In its summer economic forecast it said that in the first quarter of 2018, the economy had continued its momentum, posting 3.8% (y-o-y) growth driven by solid domestic demand and, lately, exports.

It said consumer sentiment continued to improve, while business confidence across major sectors either increased or levelled off, suggesting continued momentum in the coming quarters.

The composition of growth shifted somewhat in early 2018: investment, after breaking an historic high in the last quarter of 2017, fell in the first quarter of this year. Goods exports, by contrast, more than doubled compared to the previous quarter.  Shipping acquisitions moderated, while ship sale/deregistration reached record high levels. Excluding shipping activity, the underlying trends remained broadly stable and this compositional shift is expected to be temporary, says the EC.

Furthermore, according to the European Commission, exports of services were subdued in the first quarter of the year, but “this soft patch is likely to be overcome in the quarters ahead thanks to the marked increase in tourist arrivals already recorded in the spring months as well as the completion of new hotels for tourists.”

The Forecast also shows that private consumption continues to expand, supported by rapidly rising employment and gradually increasing wages, while survey data reveal that hiring is set to continue strongly in the near future, giving a further boost to disposable income.

Finally, the Commission states that “Cyprus’ struggling financial sector, which has been a drag on the economy since the crisis years, is consolidating” and “once finalised, the sale of the second largest bank, Cyprus Co-operative Bank, is expected to reduce uncertainties surrounding the macroeconomic outlook.”

Overall, real GDP growth is expected to reach 3.6% in 2018 and 3.3% in 2019, unchanged since the spring.

Inflationary pressures remain weak. HICP inflation dropped during the first four months of the year and turned positive only in May.

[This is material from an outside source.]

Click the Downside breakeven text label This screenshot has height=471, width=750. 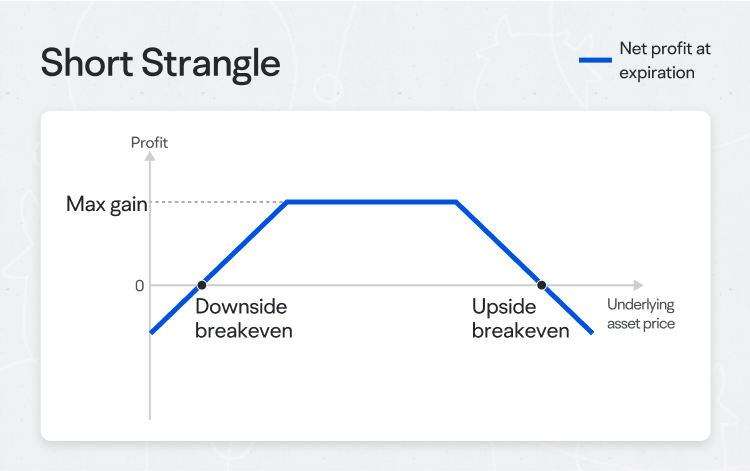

The decrease in prices was rather broad-based, reflecting strong competition among retailers in several sectors and subdued wage dynamics. HICP inflation is expected to be positive for the year as a whole due to increasing services and energy prices and it is expected to pick up further in 2019, mainly as a result of higher oil prices and the gradual build-up of domestic price pressures amid rapid economic recovery.